━━ DATASET
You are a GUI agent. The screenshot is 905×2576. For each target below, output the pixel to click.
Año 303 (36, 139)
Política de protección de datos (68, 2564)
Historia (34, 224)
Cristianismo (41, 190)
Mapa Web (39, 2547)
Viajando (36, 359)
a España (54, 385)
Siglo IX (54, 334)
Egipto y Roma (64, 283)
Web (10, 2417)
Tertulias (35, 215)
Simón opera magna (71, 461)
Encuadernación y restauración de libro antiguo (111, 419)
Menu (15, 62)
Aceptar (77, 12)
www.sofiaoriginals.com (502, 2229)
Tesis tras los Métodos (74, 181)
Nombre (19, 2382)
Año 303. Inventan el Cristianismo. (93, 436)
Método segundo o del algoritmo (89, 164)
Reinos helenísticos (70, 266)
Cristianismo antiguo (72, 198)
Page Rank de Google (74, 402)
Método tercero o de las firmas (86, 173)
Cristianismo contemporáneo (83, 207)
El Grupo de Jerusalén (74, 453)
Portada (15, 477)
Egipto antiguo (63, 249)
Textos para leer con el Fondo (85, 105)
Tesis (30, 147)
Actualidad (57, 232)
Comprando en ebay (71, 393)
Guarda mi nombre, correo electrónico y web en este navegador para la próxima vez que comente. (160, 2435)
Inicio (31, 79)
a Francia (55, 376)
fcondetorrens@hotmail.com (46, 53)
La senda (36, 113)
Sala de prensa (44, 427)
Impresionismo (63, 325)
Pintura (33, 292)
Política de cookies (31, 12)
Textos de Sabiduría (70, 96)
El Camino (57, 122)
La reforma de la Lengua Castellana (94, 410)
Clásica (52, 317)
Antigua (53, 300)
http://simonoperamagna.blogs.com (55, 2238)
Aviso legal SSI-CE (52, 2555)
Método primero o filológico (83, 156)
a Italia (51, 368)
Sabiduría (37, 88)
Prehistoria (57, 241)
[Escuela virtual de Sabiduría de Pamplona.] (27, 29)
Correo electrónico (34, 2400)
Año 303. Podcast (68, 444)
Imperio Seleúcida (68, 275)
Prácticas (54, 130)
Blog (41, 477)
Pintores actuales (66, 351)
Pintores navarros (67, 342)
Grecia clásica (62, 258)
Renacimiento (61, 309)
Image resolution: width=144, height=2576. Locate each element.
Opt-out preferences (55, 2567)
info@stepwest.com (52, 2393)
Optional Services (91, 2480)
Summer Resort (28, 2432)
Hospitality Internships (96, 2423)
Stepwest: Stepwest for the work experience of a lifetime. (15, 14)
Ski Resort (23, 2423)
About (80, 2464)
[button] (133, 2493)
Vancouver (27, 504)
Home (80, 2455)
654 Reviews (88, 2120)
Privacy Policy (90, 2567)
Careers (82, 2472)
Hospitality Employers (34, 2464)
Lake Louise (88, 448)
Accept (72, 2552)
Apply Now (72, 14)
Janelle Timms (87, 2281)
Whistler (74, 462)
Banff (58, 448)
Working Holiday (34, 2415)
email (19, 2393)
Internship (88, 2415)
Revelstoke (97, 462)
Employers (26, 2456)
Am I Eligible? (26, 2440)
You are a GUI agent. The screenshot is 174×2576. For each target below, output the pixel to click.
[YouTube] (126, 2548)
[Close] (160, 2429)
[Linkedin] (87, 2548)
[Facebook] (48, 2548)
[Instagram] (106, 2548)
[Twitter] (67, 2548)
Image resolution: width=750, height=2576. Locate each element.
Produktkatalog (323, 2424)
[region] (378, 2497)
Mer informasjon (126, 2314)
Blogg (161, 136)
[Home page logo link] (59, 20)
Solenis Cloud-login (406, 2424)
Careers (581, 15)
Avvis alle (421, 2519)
━━━━
All lines above from the one holding "El Grupo de Jerusalén (74, 453)" to the one holding "[Escuela virtual de", inclusive, are to be copied exactly; no other line is wanted.

◆ **RESULT OF THE EXERCISE**:
El Grupo de Jerusalén (74, 453)
Portada (15, 477)
Egipto antiguo (63, 249)
Textos para leer con el Fondo (85, 105)
Tesis (30, 147)
Actualidad (57, 232)
Comprando en ebay (71, 393)
Guarda mi nombre, correo electrónico y web en este navegador para la próxima vez que comente. (160, 2435)
Inicio (31, 79)
a Francia (55, 376)
fcondetorrens@hotmail.com (46, 53)
La senda (36, 113)
Sala de prensa (44, 427)
Impresionismo (63, 325)
Pintura (33, 292)
Política de cookies (31, 12)
Textos de Sabiduría (70, 96)
El Camino (57, 122)
La reforma de la Lengua Castellana (94, 410)
Clásica (52, 317)
Antigua (53, 300)
http://simonoperamagna.blogs.com (55, 2238)
Aviso legal SSI-CE (52, 2555)
Método primero o filológico (83, 156)
a Italia (51, 368)
Sabiduría (37, 88)
Prehistoria (57, 241)
[Escuela virtual de Sabiduría de Pamplona.] (27, 29)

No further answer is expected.